» **What to work on**: Render the records below as a numbered list, covering only the part that opens with the line containing "has width=2061, height=1449." and closes with the line containing "coordinates (1500, 334).". Leave out blank lines.

BEGIN Data in this exercise

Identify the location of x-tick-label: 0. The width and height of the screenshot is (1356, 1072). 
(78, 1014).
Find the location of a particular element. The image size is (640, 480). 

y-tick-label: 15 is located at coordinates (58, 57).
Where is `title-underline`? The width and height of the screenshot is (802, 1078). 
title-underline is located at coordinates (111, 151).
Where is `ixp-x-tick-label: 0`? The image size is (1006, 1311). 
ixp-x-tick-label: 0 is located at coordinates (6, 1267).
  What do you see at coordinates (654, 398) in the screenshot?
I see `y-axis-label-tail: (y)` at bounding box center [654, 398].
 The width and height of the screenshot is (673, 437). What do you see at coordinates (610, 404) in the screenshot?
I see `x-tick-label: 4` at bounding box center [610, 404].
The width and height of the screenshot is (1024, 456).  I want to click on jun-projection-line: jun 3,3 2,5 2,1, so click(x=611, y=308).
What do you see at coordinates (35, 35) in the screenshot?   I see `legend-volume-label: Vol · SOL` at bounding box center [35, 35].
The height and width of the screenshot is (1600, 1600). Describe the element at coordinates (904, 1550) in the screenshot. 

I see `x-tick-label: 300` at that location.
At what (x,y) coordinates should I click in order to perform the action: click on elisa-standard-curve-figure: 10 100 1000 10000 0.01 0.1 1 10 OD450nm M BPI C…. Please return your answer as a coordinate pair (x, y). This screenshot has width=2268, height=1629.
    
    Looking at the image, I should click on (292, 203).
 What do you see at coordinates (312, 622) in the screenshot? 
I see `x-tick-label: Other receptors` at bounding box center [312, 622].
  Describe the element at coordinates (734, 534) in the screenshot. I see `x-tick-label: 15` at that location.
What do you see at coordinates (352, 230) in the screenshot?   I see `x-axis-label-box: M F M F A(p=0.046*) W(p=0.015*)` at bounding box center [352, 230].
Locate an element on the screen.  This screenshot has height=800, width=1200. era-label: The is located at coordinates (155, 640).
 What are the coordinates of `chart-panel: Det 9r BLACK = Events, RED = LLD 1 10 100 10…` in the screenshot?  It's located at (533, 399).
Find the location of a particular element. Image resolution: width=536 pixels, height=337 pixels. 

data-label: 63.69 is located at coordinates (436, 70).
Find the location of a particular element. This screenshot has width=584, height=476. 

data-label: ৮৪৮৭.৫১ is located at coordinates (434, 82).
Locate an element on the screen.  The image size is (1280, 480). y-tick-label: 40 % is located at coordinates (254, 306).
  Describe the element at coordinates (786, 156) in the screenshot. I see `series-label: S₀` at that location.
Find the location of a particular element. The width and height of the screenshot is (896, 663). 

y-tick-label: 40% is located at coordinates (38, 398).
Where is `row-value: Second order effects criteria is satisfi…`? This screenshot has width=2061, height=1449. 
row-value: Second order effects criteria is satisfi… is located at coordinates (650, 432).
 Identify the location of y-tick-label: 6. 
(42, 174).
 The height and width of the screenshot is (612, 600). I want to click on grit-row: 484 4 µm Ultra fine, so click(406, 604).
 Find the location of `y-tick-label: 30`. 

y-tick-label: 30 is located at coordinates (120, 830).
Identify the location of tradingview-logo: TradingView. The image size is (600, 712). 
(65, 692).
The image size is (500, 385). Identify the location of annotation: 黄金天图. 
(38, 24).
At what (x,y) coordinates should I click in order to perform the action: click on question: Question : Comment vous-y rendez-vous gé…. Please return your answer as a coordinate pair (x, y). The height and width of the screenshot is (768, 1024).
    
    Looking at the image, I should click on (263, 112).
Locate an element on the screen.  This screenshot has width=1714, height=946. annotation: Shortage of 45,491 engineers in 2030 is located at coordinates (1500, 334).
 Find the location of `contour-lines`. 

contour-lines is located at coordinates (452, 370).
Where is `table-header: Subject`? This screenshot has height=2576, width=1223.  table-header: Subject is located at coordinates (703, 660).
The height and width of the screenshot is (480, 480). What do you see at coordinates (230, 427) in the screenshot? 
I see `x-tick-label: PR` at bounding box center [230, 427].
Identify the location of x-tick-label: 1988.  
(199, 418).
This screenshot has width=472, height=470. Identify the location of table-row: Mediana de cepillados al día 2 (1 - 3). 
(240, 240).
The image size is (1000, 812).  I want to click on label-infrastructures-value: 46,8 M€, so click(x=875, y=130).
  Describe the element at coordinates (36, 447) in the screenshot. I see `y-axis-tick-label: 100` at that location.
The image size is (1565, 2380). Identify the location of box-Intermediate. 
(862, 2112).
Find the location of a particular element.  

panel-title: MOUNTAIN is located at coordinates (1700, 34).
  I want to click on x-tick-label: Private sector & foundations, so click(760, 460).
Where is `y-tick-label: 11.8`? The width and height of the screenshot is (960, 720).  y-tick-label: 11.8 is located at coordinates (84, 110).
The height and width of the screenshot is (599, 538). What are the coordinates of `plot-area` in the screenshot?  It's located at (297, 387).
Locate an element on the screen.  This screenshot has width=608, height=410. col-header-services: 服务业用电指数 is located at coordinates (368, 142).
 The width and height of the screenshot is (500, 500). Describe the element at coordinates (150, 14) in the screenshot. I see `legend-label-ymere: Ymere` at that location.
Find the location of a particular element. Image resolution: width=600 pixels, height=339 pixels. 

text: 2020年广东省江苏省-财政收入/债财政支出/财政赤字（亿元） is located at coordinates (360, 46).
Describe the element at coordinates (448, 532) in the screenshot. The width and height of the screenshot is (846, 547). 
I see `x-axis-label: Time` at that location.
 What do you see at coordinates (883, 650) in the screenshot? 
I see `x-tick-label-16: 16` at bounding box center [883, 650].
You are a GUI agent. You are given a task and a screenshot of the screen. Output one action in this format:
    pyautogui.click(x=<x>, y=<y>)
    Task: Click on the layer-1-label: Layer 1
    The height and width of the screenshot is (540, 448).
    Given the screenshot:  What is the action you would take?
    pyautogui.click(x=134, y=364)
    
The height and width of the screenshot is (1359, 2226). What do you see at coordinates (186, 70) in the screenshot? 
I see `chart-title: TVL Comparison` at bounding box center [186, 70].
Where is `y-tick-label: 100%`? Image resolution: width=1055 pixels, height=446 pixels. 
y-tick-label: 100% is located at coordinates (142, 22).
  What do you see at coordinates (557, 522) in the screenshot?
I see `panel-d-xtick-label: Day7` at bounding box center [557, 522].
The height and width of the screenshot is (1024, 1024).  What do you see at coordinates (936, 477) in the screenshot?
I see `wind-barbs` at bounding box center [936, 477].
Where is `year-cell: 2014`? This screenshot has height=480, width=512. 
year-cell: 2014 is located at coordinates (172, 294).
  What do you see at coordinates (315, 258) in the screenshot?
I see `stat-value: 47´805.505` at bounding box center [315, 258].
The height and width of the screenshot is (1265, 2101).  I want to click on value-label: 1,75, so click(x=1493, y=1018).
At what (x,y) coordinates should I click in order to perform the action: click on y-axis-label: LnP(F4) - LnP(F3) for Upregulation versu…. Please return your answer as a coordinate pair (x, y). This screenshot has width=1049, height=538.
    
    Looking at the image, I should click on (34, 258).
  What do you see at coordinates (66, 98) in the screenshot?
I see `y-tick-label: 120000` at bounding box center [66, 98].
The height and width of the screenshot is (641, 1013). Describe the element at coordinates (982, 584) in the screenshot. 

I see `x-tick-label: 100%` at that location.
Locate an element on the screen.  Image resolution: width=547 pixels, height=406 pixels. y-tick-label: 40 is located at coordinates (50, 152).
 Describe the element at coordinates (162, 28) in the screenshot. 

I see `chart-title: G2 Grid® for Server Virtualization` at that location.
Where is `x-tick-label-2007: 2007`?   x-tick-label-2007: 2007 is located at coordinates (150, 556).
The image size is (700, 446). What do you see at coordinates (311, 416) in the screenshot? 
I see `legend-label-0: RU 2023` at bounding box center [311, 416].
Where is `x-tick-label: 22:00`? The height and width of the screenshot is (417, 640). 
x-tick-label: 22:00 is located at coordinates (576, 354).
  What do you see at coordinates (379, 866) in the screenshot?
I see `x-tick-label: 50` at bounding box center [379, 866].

END Data in this exercise

» **Completed exercise**:
1. Where is `row-value: Second order effects criteria is satisfi…`? This screenshot has width=2061, height=1449. 
2. row-value: Second order effects criteria is satisfi… is located at coordinates (650, 432).
3.  Identify the location of y-tick-label: 6. 
4. (42, 174).
5.  The height and width of the screenshot is (612, 600). I want to click on grit-row: 484 4 µm Ultra fine, so click(406, 604).
6.  Find the location of `y-tick-label: 30`. 
7. y-tick-label: 30 is located at coordinates (120, 830).
8. Identify the location of tradingview-logo: TradingView. The image size is (600, 712). 
9. (65, 692).
10. The image size is (500, 385). Identify the location of annotation: 黄金天图. 
11. (38, 24).
12. At what (x,y) coordinates should I click in order to perform the action: click on question: Question : Comment vous-y rendez-vous gé…. Please return your answer as a coordinate pair (x, y). The height and width of the screenshot is (768, 1024).
13.     Looking at the image, I should click on (263, 112).
14. Locate an element on the screen.  This screenshot has width=1714, height=946. annotation: Shortage of 45,491 engineers in 2030 is located at coordinates (1500, 334).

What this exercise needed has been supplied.